Copy out the lines starting with the line that contains "Image resolution: width=2408" and going on through the line that contains "I want to click on y-tick-label: 20, so", with no changes.

##### RAW DATA

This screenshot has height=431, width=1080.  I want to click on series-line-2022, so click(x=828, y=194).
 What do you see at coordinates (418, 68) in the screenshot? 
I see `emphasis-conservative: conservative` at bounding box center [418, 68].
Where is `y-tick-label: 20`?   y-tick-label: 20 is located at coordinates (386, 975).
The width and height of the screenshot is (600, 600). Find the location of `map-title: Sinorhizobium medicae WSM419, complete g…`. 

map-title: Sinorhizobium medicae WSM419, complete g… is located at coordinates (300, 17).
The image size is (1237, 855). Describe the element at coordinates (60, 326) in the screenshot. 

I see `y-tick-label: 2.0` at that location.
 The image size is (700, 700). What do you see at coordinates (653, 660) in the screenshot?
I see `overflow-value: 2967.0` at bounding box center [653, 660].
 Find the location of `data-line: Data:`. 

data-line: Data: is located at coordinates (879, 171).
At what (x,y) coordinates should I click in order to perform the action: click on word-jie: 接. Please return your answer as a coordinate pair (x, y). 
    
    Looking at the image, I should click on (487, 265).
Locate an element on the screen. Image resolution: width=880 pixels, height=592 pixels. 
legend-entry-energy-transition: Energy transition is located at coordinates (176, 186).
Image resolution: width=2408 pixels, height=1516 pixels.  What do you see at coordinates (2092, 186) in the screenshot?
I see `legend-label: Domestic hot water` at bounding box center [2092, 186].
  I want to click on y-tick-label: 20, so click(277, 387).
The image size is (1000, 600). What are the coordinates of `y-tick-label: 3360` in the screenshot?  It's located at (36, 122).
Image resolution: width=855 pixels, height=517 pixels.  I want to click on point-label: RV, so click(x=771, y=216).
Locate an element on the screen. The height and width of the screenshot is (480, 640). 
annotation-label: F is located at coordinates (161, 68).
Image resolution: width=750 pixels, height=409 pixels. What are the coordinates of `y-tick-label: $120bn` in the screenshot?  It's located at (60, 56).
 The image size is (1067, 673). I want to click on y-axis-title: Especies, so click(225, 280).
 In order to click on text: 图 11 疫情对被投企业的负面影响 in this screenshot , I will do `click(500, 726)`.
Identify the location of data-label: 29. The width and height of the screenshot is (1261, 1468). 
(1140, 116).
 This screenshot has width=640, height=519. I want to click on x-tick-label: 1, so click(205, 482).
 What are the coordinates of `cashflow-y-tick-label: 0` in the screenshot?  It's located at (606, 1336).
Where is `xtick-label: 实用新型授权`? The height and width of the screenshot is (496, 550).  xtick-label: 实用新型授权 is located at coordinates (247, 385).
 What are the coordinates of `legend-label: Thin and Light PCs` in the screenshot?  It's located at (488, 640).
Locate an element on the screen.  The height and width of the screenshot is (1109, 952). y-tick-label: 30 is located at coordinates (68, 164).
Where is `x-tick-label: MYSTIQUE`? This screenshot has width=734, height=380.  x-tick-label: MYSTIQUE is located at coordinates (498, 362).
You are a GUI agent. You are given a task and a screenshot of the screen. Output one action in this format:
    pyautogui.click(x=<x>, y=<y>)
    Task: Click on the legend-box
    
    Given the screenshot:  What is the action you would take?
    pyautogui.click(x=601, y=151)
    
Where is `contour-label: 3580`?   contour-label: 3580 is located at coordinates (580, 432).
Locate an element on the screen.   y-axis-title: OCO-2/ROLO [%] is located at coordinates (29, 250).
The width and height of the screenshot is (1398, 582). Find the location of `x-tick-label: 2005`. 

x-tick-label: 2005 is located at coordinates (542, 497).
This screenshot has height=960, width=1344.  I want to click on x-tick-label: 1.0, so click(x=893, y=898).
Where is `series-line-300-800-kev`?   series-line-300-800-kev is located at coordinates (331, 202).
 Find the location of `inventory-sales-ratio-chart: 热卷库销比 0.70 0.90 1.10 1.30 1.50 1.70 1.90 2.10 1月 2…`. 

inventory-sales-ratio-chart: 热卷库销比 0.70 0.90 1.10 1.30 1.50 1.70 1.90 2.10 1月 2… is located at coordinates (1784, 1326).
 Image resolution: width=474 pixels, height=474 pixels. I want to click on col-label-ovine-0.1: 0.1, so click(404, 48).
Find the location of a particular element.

##########

■ RESULT OF THE TASK
Image resolution: width=2408 pixels, height=1516 pixels.  What do you see at coordinates (2092, 186) in the screenshot?
I see `legend-label: Domestic hot water` at bounding box center [2092, 186].
  I want to click on y-tick-label: 20, so click(277, 387).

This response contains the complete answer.